Reference implementation of "Tree Methods for Hierarchical Classification in Parallel" (Heinsen, 2022), for mapping a batch of scores and labels, corresponding to given nodes in a semantic tree, to scores and labels corresponding to all nodes in the ancestral paths going down the tree to every given node -- relying only on tensor transformations that execute efficiently in highly parallel hardware accelerators (e.g., GPUs, TPUs).

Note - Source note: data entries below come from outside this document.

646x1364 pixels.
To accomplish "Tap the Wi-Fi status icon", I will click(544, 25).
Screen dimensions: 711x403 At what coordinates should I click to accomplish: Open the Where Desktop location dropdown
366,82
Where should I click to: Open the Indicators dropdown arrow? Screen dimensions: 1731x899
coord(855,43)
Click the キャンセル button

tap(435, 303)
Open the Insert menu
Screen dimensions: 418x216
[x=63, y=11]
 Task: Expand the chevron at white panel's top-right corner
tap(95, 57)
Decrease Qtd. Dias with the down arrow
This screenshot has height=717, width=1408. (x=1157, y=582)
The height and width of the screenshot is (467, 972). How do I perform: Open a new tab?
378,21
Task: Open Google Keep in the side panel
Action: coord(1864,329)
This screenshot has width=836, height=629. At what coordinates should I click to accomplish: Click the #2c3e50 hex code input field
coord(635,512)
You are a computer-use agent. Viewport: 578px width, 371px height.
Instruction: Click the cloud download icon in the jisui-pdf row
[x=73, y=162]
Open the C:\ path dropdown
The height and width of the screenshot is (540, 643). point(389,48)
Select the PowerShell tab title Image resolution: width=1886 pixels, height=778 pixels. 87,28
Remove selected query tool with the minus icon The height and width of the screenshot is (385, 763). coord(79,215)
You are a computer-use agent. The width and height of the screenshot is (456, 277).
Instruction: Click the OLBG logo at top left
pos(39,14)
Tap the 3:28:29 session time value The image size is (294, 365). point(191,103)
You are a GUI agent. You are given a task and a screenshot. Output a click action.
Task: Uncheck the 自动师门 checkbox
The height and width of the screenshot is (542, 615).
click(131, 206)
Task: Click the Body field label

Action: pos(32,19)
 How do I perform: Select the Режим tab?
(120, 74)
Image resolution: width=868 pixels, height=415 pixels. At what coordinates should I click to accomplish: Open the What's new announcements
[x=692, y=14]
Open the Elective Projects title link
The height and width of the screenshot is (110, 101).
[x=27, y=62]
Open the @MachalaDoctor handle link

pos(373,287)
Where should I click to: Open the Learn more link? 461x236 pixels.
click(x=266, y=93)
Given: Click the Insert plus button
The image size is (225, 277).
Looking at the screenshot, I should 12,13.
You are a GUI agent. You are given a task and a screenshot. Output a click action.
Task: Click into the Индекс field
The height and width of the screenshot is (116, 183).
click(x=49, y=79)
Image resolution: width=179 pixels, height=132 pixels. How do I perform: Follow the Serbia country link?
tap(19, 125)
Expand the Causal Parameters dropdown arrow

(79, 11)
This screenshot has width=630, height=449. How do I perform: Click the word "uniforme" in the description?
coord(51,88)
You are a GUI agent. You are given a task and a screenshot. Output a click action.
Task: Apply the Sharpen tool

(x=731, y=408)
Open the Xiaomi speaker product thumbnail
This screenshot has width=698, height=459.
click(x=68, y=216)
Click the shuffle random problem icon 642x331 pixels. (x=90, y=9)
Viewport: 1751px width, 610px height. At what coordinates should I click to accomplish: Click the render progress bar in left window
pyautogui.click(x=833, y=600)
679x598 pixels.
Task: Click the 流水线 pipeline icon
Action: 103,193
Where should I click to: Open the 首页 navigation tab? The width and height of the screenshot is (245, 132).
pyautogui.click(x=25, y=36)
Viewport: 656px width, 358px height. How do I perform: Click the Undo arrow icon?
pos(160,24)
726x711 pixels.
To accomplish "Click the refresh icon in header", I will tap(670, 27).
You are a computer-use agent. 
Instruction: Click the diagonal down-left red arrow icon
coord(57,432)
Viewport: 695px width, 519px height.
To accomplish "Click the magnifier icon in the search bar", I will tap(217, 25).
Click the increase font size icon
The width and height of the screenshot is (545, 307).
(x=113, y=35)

A toy example is helpful for conveying quickly what these methods do:
# A tiny semantic tree with 6 classes in 3 levels of depth:
#
# pet --+-- 0 "dog" --+-- 2 "small dog"
# | |
# | +-- 3 "big dog" --+-- 4 "happy big dog"
# | |
# | +-- 5 "angry big dog"
# +-- 1 "other"
#
import torch
from heinsen_tree import ClassTree
tree = ClassTree([[0], [1], [0, 2], [0, 3], [0, 3, 4], [0, 3, 5]])
# Obtain a batch of four scores and labels:
scores = torch.randn(4, 6) # 4 predictions for 6 classes
labels = torch.tensor([4, 1, 5, 2]) # 4 targets
# Map scores and labels to their respective ancestral paths:
scores_in_tree = tree.map_scores(scores) # shape is [4, 3, 6]
labels_in_tree = tree.map_labels(labels) # shape is [4, 3]
# Compute a classification loss at every applicable level of depth, in parallel:
idx = (labels_in_tree != tree.pad_value) # shape is [4, 3]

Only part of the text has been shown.